N-heterocyclic carbenes (NHCs, Figure 8a) represent the whole group of effective ROP catalysts; the mechanisms of their action and prospects of applications in polymer synthesis have been comprehensively reviewed [26,28,56]. NHCs are cyclic carbene species with two neighboring nitrogen atoms. A characteristic property of NHC is their high coordinating ability that their bulkiness and strong electron donation cause (Figure 8b); the results of DFT calculations of NHCs electronic structure [57,58,59] allow for explaining the chemical behaviour of NHCs that are strong Brønsted and Lewis bases [26,60,61]. The basicity of NHCs plays a crucial role in the catalytic activity of these compounds [62]. Most of the NHCs are moisture sensitive, hence they have to be handled under an inert atmosphere.
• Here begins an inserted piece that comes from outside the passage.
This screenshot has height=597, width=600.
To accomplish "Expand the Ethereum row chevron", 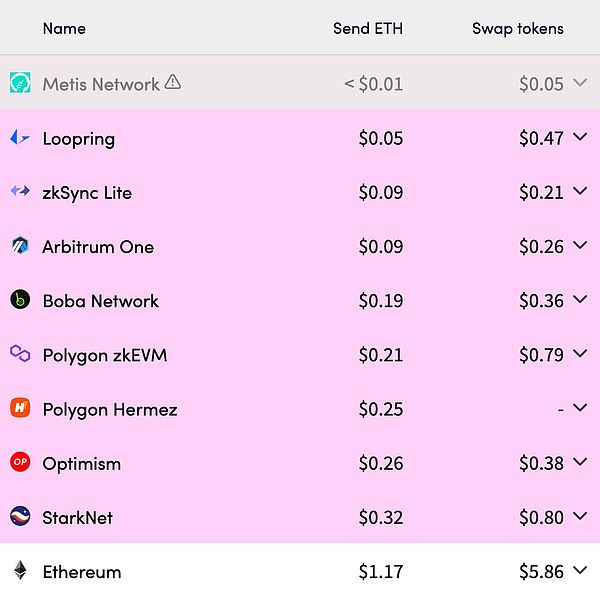I will (580, 571).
The first report of the catalytic application of imidazole-based NHC (mesityl-substituted carbene was used, Figure 8a) in ROP of cyclic esters, such as l-LA, εCL, and β-butyrolactone (βBL) dates back to 2002 [63]. The reactions were carried out in the presence of alcohols, the ROP of l-LA that was catalyzed by NHC proved to be much faster than the DMAP-catalyzed reaction. After three years, imidazoline-derived NHC (Figure 8a, right) was successfully used in ROP of LA [64]. Linear polymers and macrocyclic oligomers of different cyclic esters were both obtained in the following years while using NHCs catalysts [23,26,28,56,65,66].
The methods of the synthesis and in situ generation of NHC have been discussed in a number of publications and reviews for example, [26,67,68,69,70]. Taton et al. [71] proposed an efficient method of the generation of imidazole- and imidazoline-based NHCs that were suitable for organocatalytic ROP. This method was based on the NHCs hydrogen carbonates that were generated by the reaction of easily accessible imidazolium chlorides with KHCO3 (Figure 9a). The obtained hydrogen carbonates were used as the initiators of LA polymerization. The authors performed DFT modeling of the decomposition of these precursors with a formation of NHCs at B3LYP/6-31G** [39,40,51] level. Figure 9b presents the reaction profiles of these reactions. Relative low activation barrier values allowed for explaining the efficiency of hydrogen carbonate pre-catalysts. Note that NHCs are able to chemical bonding with CO2, and this process is exergonic. In [71] it was also found that this reaction is reversible; and, the barrier of decomposition of NHC–CO2 adducts were estimated by the values in the range 9.9–10.7 kcal/mol. The formation of the water in the course of pre-catalyst decomposition was the only factor limiting the use of this method.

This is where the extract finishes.